Still reading this thread for the joy of ‘I opened it in 1985, Molly’ wahahaaa!

DustOffYourHighestHopes · 12/12/2018 22:09
  1. Whatever!
WomanOfTime · 12/12/2018 22:19

A slinky black minidress, size 8.

At the time I was 16 years old, size 14, and lived in baggy jeans and band hoodies. Which the giver knew.

SophieSellerman · 12/12/2018 22:45

Thirtyfuckingfour years ago, Dustand the memory remains.

OP posts:
MollyHuaCha · 12/12/2018 23:55

1984... OP, maybe you need to let it go!

Actually, one of the plus points of being old surely must be the ability to do random dotty things like wrap up cans of fish and dole them out as gifts.

I can just imagine the old lady chuckling to herself knowing you'd have to politely say 'Oh thanks Granny, that's really lovely'.

SDTGisAnEvilWolefGenius · 13/12/2018 00:01

My FIL gave dh (who he ought to know reasonably well, what with being his dad and all) a book called Toilets of Cornwall.

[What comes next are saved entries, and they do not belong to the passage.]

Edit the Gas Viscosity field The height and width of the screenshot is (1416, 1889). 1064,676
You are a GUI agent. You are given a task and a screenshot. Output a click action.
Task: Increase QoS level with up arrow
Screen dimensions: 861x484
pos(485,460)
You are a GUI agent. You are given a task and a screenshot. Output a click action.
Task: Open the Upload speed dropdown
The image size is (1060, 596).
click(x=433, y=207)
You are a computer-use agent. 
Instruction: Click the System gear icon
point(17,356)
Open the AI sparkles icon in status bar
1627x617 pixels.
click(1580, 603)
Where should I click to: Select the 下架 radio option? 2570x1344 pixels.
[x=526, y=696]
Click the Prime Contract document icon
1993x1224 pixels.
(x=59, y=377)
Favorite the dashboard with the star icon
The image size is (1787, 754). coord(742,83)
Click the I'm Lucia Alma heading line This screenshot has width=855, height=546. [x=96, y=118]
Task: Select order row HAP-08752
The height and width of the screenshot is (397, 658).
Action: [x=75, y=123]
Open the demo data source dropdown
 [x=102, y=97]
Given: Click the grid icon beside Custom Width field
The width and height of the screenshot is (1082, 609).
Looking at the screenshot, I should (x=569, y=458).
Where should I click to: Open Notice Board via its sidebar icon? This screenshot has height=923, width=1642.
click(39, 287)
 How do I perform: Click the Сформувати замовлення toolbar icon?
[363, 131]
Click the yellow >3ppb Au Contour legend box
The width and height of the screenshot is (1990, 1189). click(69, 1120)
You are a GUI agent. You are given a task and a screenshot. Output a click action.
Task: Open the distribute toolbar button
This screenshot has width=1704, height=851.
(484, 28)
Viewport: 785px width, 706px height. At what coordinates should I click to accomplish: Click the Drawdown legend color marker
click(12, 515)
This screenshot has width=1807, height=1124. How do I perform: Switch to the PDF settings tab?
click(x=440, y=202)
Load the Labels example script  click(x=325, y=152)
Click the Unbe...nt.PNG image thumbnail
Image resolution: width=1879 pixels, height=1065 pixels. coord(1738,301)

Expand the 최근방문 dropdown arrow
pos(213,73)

My mum once put the yarn and needles in my stocking for me to knit a scarf for my dad. When I said that I didn’t think this was really a present for me, she guilted me into keeping it by half-heartedly offering to give me the money but adding how much my dad would have loved a scarf knitted by me.

MorrisZapp · 13/12/2018 00:10

Suzanne the flux capacitor twat surely needs a thread all of her own.

beingmumanddad · 13/12/2018 16:36

I've been given a humungous clown suit already this year

The kind you need stilts to wear

About size 32 or more probably (I am about a 18-20 so not slim but still 😂)

I've never wanted to be a clown... but have a kind thoughtful granny who obviously thinks I should be one.